Data records
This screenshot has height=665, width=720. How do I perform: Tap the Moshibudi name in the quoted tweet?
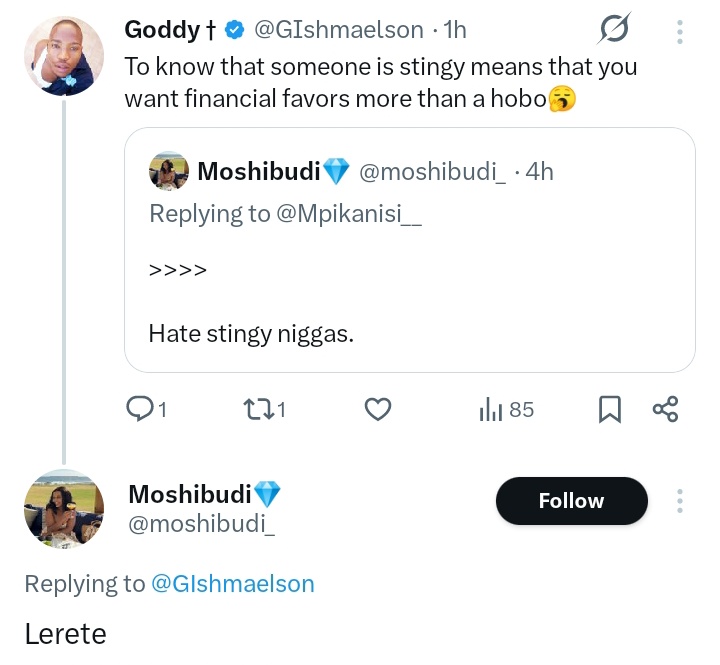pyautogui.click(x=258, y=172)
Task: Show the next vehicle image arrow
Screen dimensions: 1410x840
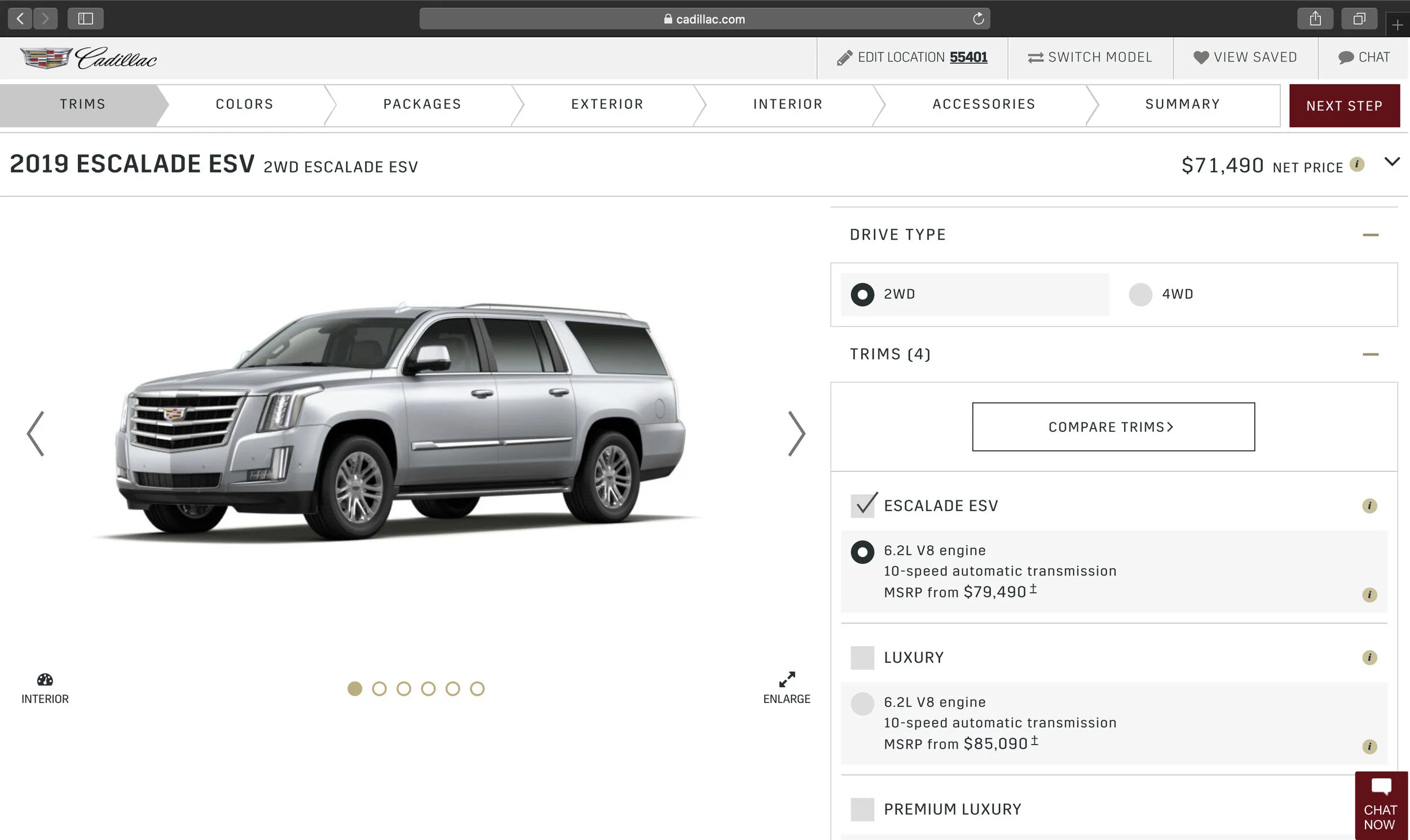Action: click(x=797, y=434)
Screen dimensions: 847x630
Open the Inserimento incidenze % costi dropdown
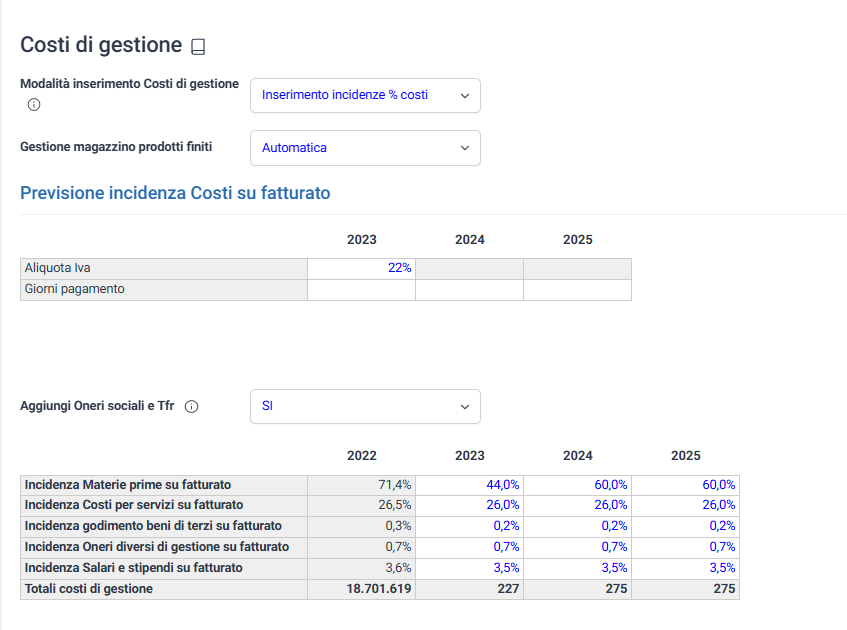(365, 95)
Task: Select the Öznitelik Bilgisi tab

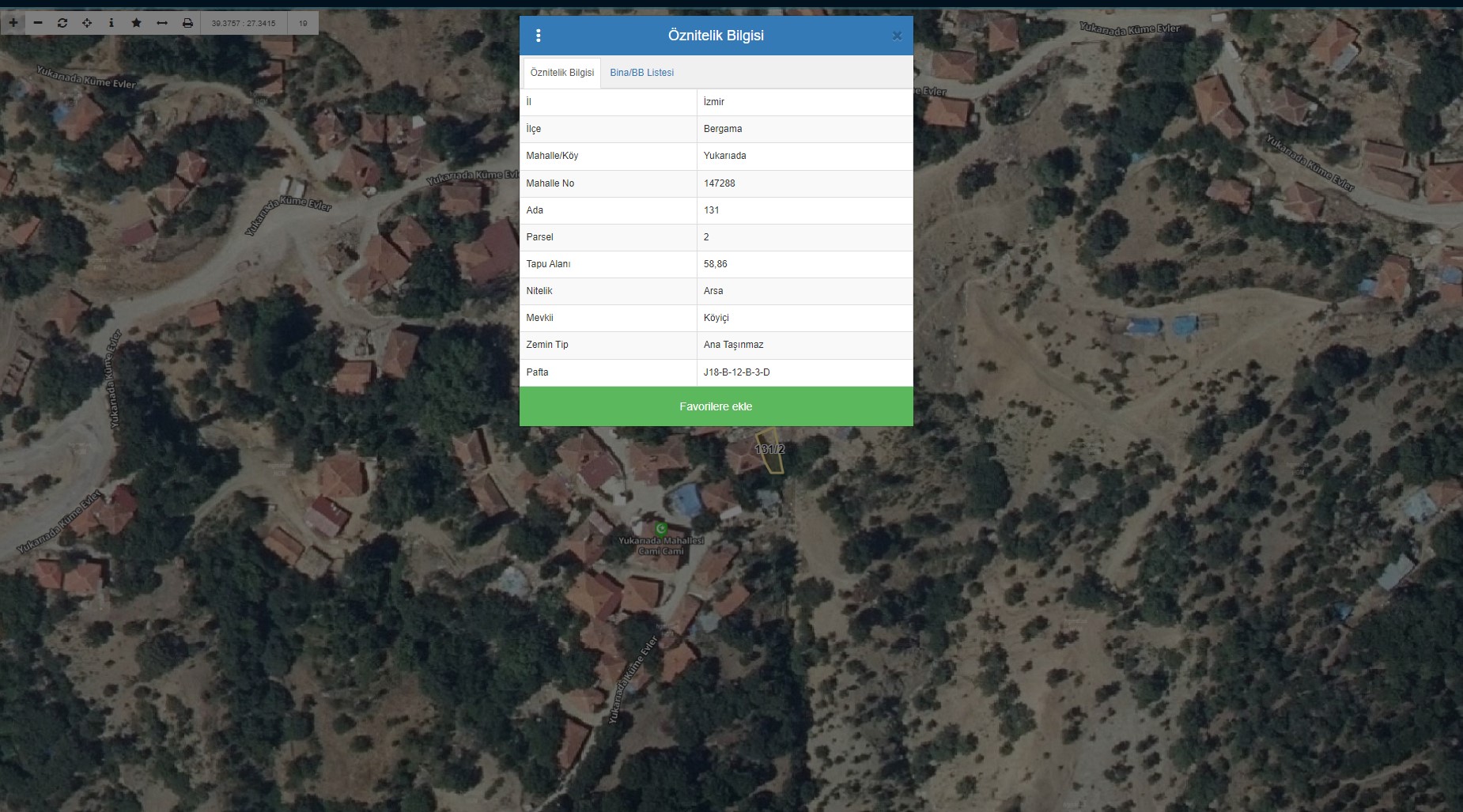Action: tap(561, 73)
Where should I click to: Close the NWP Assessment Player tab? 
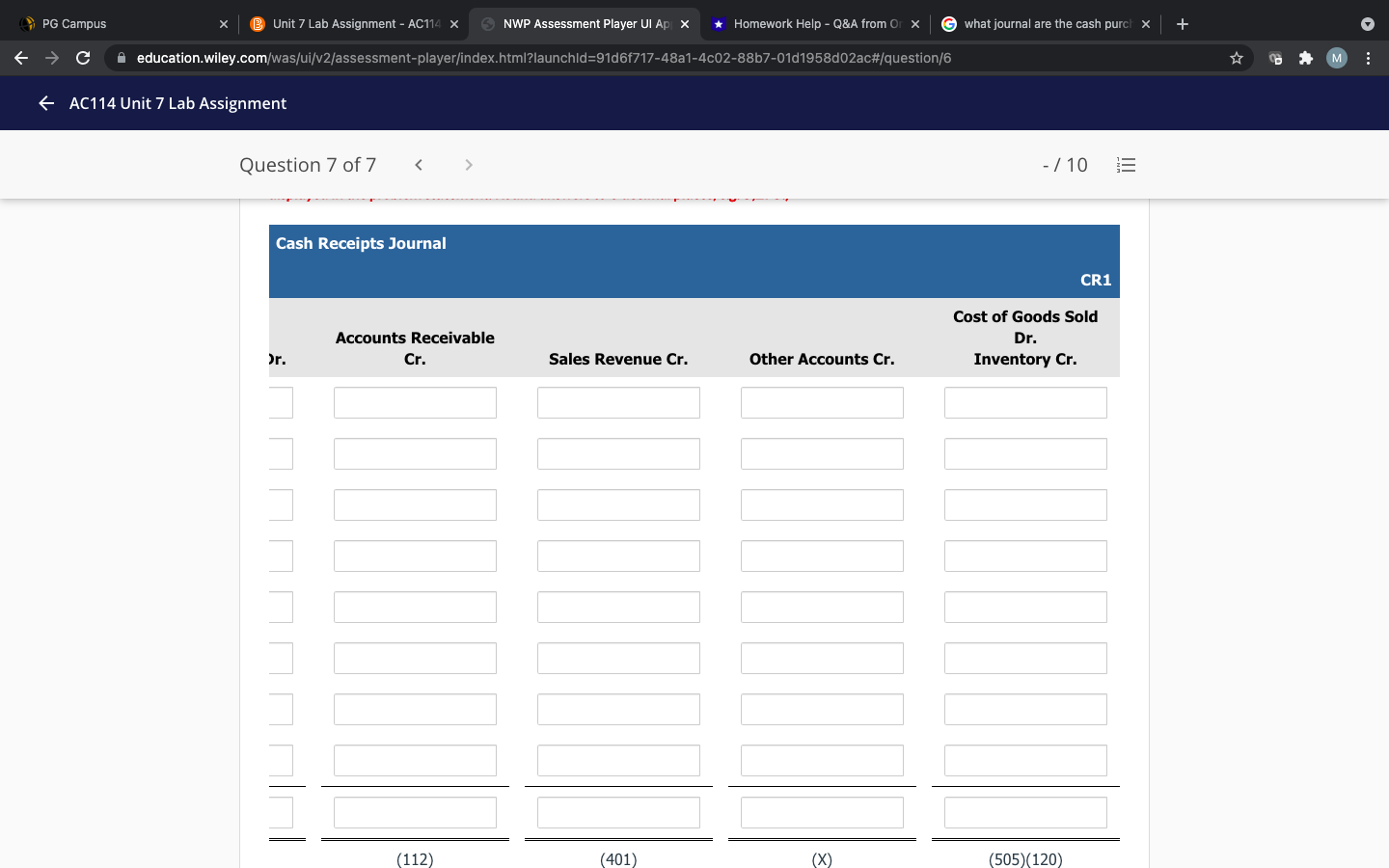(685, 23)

→ GOAL OF THE EXERCISE: Please rewrite all the records above, swapping "Screen dimensions" for "Display size" and changing nothing else. Omit the pictures from your answer.

→ EXERCISE OUTPUT:
This screenshot has height=665, width=720. How do I perform: Tap the Moshibudi name in the quoted tweet?
pyautogui.click(x=258, y=172)
Task: Show the next vehicle image arrow
Display size: 1410x840
Action: click(x=797, y=434)
Display size: 847x630
Open the Inserimento incidenze % costi dropdown
(365, 95)
Task: Select the Öznitelik Bilgisi tab

Action: tap(561, 73)
Where should I click to: Close the NWP Assessment Player tab? 
(685, 23)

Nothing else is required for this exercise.